Von Tunzelmann asserts that the political labels of the region were a sham: "democracy" was dictatorship; leaders veered to the rhetoric of the right or left according to advantage; a communist was anyone, however rightwing or nationalistic, whom the ruling regime wanted tarnished in the eyes of the US.
— Jad Adams, reviewer for The Guardian

Writing for the U.K. newspaper The Guardian, Jad Adams described Red Heat as providing a "vivid image" of the events in the Caribbean at the time, believing that it "deftly juggles" the histories of Cuba, Haiti and the Dominican Republic. He positively noted that the book's dust jacket "is designed like that for a thriller, and there is certainly a deal of sex and violence between these covers, told at a cracking pace."

The journalist and historian Richard Gott, writing in The Observer, noted his opinion that it was "refreshing to have the view of a writer who was not alive at the time", with Von Tunzelmann therefore being "unaffected by personal reminiscence". Gott felt that as a result the author was clearly "amazed" by what she had unearthed in the "archives and the huge library of published works" on the subject, presenting her conclusions in a "forthright" manner.

===U.S. press reviews===
In his article for newspaper The Washington Post, David Hoffman described Red Heat as containing "Suitcases full of cash, torture chambers, gunboats, coups, dictatorship and revolutionary fervor spill[ing] out of these pages." Noting that Von Tunzelmann set Castro apart from Trujillo and Duvalier by portraying him in a more positive light, Hoffman argues that in her writing, the author "carries a distinct, admonishing voice" which was evidently "disdainful of the errors made by the United States [and] outraged by the brutality of the island bosses". Furthermore, he felt that she "packs a lot into these pages, sometimes more than a reader can absorb, including a flock of minor characters."

The New York Times featured a review of the book by the news correspondent Tom Gjelten, who noted that in his opinion, Von Tunzelmann had clearly set out to emphasise that this period was "a deplorable chapter in American history", an assessment which he agreed with.

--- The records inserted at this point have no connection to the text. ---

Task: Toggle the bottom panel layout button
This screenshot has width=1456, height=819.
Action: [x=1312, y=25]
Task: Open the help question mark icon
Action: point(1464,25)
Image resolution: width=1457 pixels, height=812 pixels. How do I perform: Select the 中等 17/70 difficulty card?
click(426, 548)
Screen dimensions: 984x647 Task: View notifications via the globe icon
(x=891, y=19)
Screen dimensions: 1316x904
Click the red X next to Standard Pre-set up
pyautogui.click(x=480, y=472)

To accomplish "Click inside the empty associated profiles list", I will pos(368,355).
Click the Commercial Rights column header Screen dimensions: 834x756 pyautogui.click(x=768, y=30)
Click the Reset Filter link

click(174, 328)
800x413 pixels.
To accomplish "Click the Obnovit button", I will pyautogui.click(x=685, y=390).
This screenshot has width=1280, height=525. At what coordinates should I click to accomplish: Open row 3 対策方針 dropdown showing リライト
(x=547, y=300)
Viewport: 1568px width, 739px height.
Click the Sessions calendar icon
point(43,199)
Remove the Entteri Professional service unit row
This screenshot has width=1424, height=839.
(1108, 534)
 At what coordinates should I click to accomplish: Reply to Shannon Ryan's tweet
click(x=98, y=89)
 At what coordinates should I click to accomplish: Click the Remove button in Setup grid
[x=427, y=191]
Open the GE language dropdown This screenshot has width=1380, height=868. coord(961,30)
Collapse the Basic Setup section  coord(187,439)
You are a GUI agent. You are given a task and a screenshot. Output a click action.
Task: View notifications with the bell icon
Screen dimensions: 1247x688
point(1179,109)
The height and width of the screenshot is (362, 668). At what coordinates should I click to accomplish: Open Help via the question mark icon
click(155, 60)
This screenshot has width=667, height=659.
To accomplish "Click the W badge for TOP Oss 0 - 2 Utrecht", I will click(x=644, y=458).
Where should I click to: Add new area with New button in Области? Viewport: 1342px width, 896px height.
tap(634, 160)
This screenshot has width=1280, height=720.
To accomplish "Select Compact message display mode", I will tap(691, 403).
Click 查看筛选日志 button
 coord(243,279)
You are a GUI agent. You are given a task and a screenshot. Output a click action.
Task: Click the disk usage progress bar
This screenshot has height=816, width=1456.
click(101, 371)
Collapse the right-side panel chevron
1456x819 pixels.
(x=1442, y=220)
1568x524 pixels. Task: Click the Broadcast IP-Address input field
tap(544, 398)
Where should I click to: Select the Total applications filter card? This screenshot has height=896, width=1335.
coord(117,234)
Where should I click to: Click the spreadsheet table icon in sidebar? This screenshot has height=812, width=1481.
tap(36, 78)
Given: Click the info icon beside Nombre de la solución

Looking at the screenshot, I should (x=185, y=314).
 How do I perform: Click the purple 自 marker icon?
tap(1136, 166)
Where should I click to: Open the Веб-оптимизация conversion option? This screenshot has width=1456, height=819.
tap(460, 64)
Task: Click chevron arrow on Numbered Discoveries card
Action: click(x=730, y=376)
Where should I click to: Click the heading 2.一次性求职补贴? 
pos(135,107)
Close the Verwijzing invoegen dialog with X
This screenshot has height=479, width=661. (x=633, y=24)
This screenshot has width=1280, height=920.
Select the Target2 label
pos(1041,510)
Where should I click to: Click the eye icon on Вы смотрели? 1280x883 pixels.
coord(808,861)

Expanding on this, he felt however that whilst the work was "thorough in scope and quite readable", von Tunzelmann was "so scolding in tone that her book is harder to finish than it should be." Feeling that the author had sometimes pushed her own opinions ahead of the evidence, Gjelten wrote that:

Most of the references cited by von Tunzelmann consist of books by other people, but she apparently has read enough to satisfy her curiosity on questions that have confounded other historians, like when, exactly, Fidel Castro actually became a Communist. She declares flatly that when he announced in 1961 that he had long been a Marxist-Leninist in secret, "it was not accurate. It was meant to impress the Soviets." Maybe, but we do not know that for sure.

Ultimately, he felt that the book was not as good as that of its predecessor, Indian Summer, because its author "overreaches in her assessment of her story's importance", claiming that the events in the Caribbean at this time dramatically changed the world, something he was sceptical about.

Writing in The Huffington Post, Arian Smedley was largely positive of the book, noting that the "author's editorial comments make for an interesting read, but they sometimes get in the way of the story." Believing that von Tunzelmann "does make points that aren't hard to agree with", Smedly cited the example of the "inherent hypocrisy of the U.S. intervening in Cuba to protect against the potential danger of communism while ignoring human rights violations in neighboring nations." Ultimately, Smedley felt that "At points in the book, Red Heat is so bizarre, you may not believe what you're reading, and at times, the story is so horrifying, you may be brought to tears."